IDÉES, vendredi, 10 août 2007, p. a9
Damas 1, Washington 0
Alain-Michel Ayache
On s'y attendait. La victoire du candidat du général Michel Aoun sur son concurrent, l'ex-président de la République libanaise, Amine Gémayel, était prévisible. Ce qui ne l'était pas, c'est la différence de voix qui a mené le premier à la victoire.
En effet, les 418 votes qui séparent le gagnant du perdant sont indicatifs à plus d'un égard, le premier étant encore une fois la preuve que le général Aoun a des appuis dans la région majoritairement chrétienne. Par ailleurs, c'est également la preuve qu'il a perdu beaucoup des siens lors de ces élections partielles. Des 70 % de voix chrétiennes et notamment maronites qu'il avait récoltées lors des dernières élections législatives, il ne lui reste plus qu'un pourcentage minime!
Cette perte de popularité dans le camp chrétien trouve son origine dans l'alliance du général avec le Hezbollah et la Syrie alors que, durant ses 15 ans d'exil en France, il représentait, notamment pour les chrétiens maronites, le fer de lance du nationalisme libanais et de l'antisyrianisme primaire. Or, depuis qu'il a retrouvé le chemin de Beyrouth, au nom d'une «union nationale», il multiplie les erreurs politiques en misant sur les mauvais joueurs.
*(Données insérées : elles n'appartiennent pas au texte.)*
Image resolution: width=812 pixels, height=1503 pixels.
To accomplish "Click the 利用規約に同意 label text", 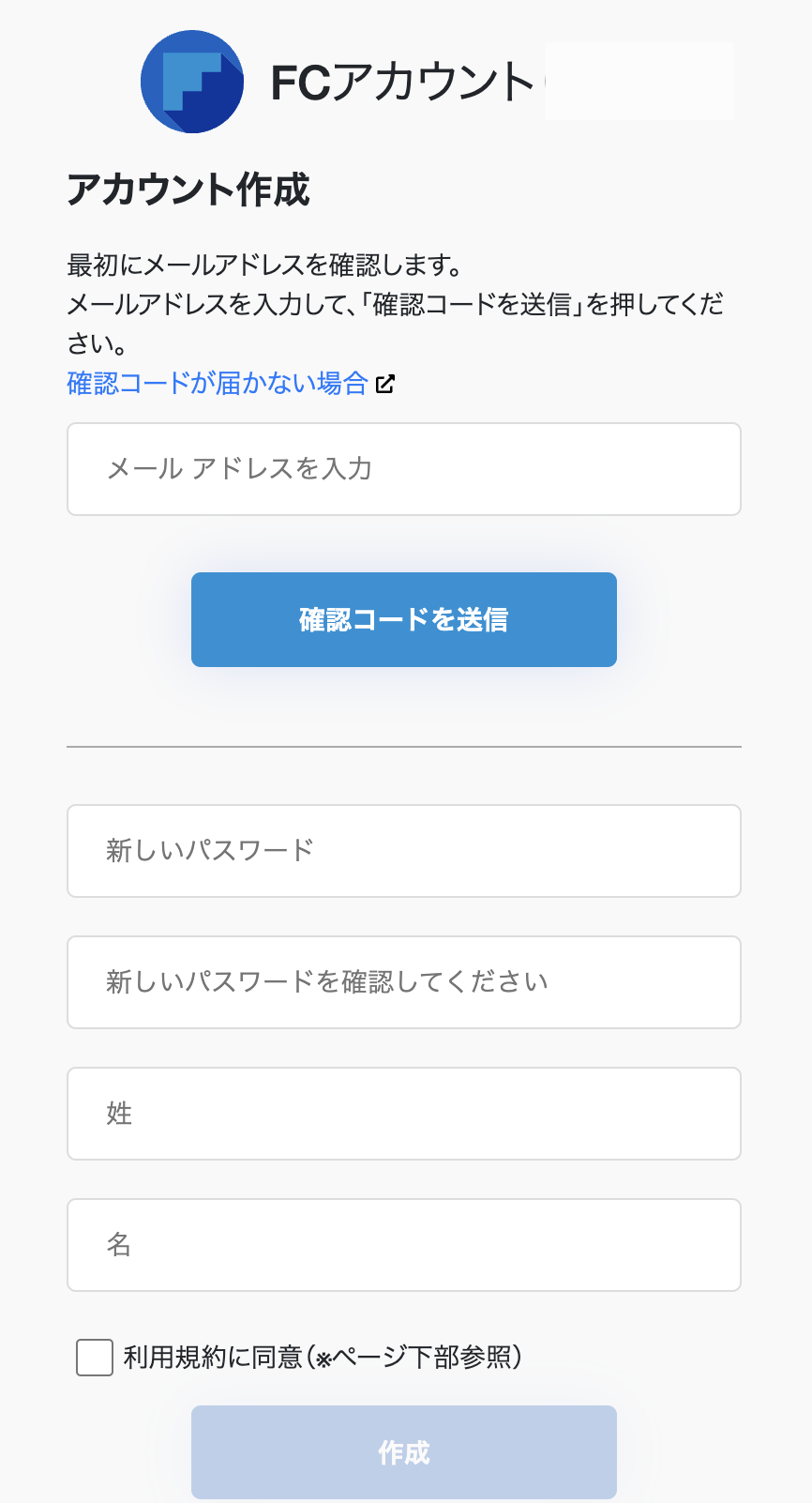I will 323,1357.
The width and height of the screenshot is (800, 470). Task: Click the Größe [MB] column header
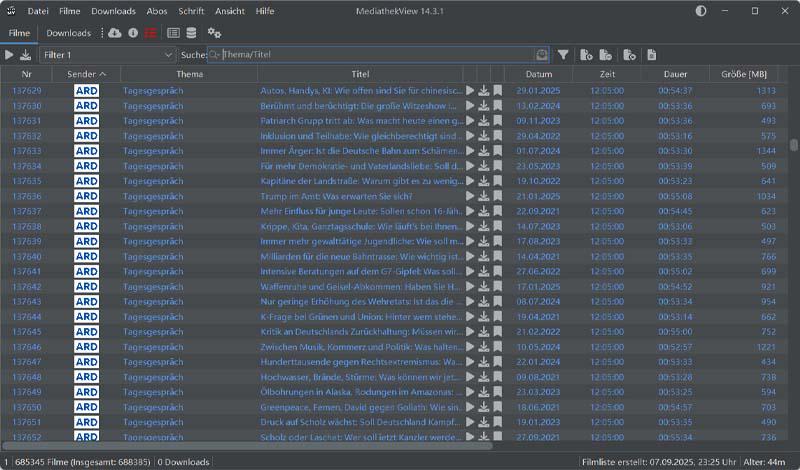[x=743, y=75]
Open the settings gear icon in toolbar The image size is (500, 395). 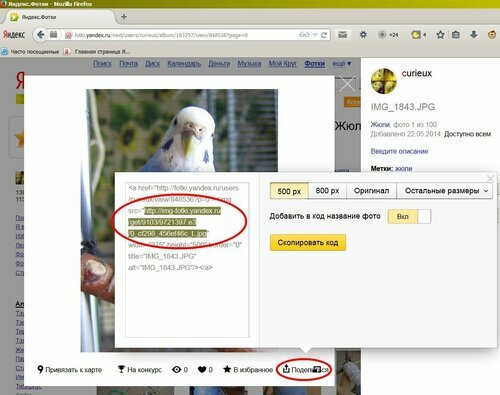363,35
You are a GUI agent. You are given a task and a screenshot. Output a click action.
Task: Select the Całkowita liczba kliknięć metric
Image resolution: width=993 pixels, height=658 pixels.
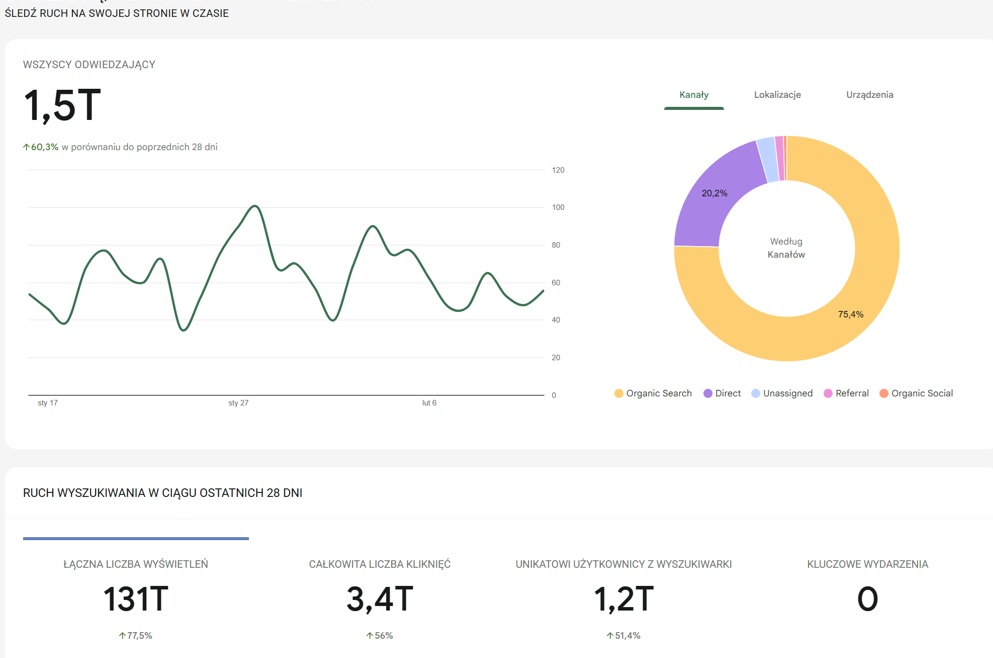point(379,597)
Ennemi d'hier, allié d'aujourd'hui
Ses détracteurs, dont la majorité gouvernante, lui reprochent son alignement sur la politique syrienne contre les intérêts premiers du Liban. Lui défend la position de la présidence de la République, qu'il cherche à occuper au prétexte de consolider son pouvoir face à un sunnisme fort centralisateur de la décision exécutive de l'État. Il accuse ce gouvernement d'être une copie conforme de celui sous l'occupation syrienne, car la majorité des ministres en question y siégeaient à cette époque. Or, si cette «sauvegarde» de la position présidentielle est jugée importante par l'Église libanaise, il n'en demeure pas moins que le général est aujourd'hui plus que jamais perçu comme la mauvaise personne aux yeux des chrétiens et du clergé pour l'occuper. D'ailleurs, le patriarcat maronite a cherché à plusieurs fois à colmater la brèche entre le général et l'ex-président Gémayel, mais il a lamentablement échoué à cause de l'entêtement et de la personnalité du premier, voire de son mépris pour la famille Gémayel. Cela s'est traduit à plus d'une reprise par des déclarations télévisées du général, dont le degré de respect à l'endroit des Gémayel se rapprochait davantage de celui d'un agent des moukhabarats syriens que d'un général de l'establishment militaire, pis, d'une personne aspirant à la magistrature suprême du pays!
Un ras-le-bol chrétien
À examiner cela de près, on s'aperçoit que les voix qui ont mené le candidat du général au succès sont principalement celles du camp arménien, bien qu'en partie seulement, et du parti social-progressiste national, très proche de Damas, en plus des votes des «naturalisés» venus spécialement en autocar de Damas pour remplir leur devoir civique. Bien entendu, une partie des chrétiens de la région a voté pour le candidat aouniste. Ce sont les fidèles de l'ex-ministre de l'Intérieur, vice-premier ministre du temps des Syriens au Liban, Michel el-Murr, dont, ironiquement, le fils est l'actuel ministre de la Défense et a déjà été l'objet d'une tentative d'assassinat par les mêmes personnes qui ont tué l'ex-premier ministre Rafic Hariri.
La réplique de Washington
Pour les observateurs et les analystes de la scène politique libanaise, le succès du courant patriotique du général Aoun à ces élections partielles démontre la capacité de celui-ci à gêner un gouvernement qu'il juge inconstitutionnel et non représentatif de la volonté des Libanais. En réalité, ces résultats ne sont qu'une avant-première du combat électoral que les chrétiens, notamment, auront à mener pour la présidence de la République. La candidature de Michel Aoun, bien qu'annoncée, ne recevra sans doute aucun appui de la population chrétienne qu'il clame représenter. D'où le grave problème pour les maronites de trouver une solution de rechange ayant l'aval de tous. D'ores et déjà, les analystes américains pensent que la présidence de la République constituera le prochain bras de fer non négligeable entre l'administration américaine et Damas. Or Washington semble prendre les devants après cette «victoire» d'Aoun sur le gouvernement Siniora en bloquant et en saisissant tous les comptes de citoyens américains et d'entreprises américaines connues pour appuyer financièrement le général.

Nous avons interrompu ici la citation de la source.